=== AIM ===
Which lines in the items below contain the word "This"? Copy each of those lines in full.

--- START RECORDS PROVIDED ---

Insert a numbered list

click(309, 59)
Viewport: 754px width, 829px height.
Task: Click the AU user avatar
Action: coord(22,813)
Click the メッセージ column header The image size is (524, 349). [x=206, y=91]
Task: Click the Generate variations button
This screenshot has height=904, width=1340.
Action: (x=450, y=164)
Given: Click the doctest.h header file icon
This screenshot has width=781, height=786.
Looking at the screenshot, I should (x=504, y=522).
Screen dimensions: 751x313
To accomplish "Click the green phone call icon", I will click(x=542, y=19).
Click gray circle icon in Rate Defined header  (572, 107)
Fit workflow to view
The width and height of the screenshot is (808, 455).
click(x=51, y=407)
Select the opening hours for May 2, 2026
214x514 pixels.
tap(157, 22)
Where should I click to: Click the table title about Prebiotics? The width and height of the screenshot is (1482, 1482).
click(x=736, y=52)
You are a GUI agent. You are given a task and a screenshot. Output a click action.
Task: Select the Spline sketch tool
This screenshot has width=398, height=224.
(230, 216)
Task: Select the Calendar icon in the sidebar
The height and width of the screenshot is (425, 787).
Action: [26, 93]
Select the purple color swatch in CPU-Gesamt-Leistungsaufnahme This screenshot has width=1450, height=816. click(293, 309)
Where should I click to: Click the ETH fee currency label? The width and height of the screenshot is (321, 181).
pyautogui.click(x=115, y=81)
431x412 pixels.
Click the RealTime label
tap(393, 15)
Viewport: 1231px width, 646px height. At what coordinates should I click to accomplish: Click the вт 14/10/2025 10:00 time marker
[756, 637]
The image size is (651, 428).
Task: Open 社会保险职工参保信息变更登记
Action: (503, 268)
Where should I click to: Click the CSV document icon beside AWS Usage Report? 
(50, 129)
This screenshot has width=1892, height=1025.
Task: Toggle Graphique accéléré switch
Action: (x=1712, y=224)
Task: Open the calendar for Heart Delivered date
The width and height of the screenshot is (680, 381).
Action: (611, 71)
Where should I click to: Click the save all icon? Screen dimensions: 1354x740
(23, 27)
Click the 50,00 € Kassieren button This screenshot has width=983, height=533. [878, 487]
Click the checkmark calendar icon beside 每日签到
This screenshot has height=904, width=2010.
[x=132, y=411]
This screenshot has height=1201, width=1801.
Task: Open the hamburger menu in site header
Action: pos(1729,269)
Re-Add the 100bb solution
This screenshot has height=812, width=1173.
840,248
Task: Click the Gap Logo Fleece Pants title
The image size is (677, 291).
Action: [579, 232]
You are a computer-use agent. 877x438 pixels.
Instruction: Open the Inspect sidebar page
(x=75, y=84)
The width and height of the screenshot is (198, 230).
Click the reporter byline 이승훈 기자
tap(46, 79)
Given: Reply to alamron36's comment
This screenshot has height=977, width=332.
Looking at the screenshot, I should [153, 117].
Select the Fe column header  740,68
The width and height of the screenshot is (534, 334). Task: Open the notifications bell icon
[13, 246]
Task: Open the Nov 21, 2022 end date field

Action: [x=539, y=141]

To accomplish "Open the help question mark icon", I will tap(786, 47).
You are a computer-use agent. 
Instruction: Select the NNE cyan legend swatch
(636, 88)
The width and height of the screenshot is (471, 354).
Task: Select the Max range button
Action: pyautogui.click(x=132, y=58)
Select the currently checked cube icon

--- END RECORDS PROVIDED ---

=== COMPLETE OUTPUT ===
This screenshot has height=904, width=1340.
This screenshot has width=781, height=786.
This screenshot has width=398, height=224.
Select the purple color swatch in CPU-Gesamt-Leistungsaufnahme This screenshot has width=1450, height=816. click(293, 309)
This screenshot has width=1892, height=1025.
Click the 50,00 € Kassieren button This screenshot has width=983, height=533. [878, 487]
This screenshot has height=904, width=2010.
This screenshot has height=1201, width=1801.
This screenshot has height=812, width=1173.
This screenshot has height=977, width=332.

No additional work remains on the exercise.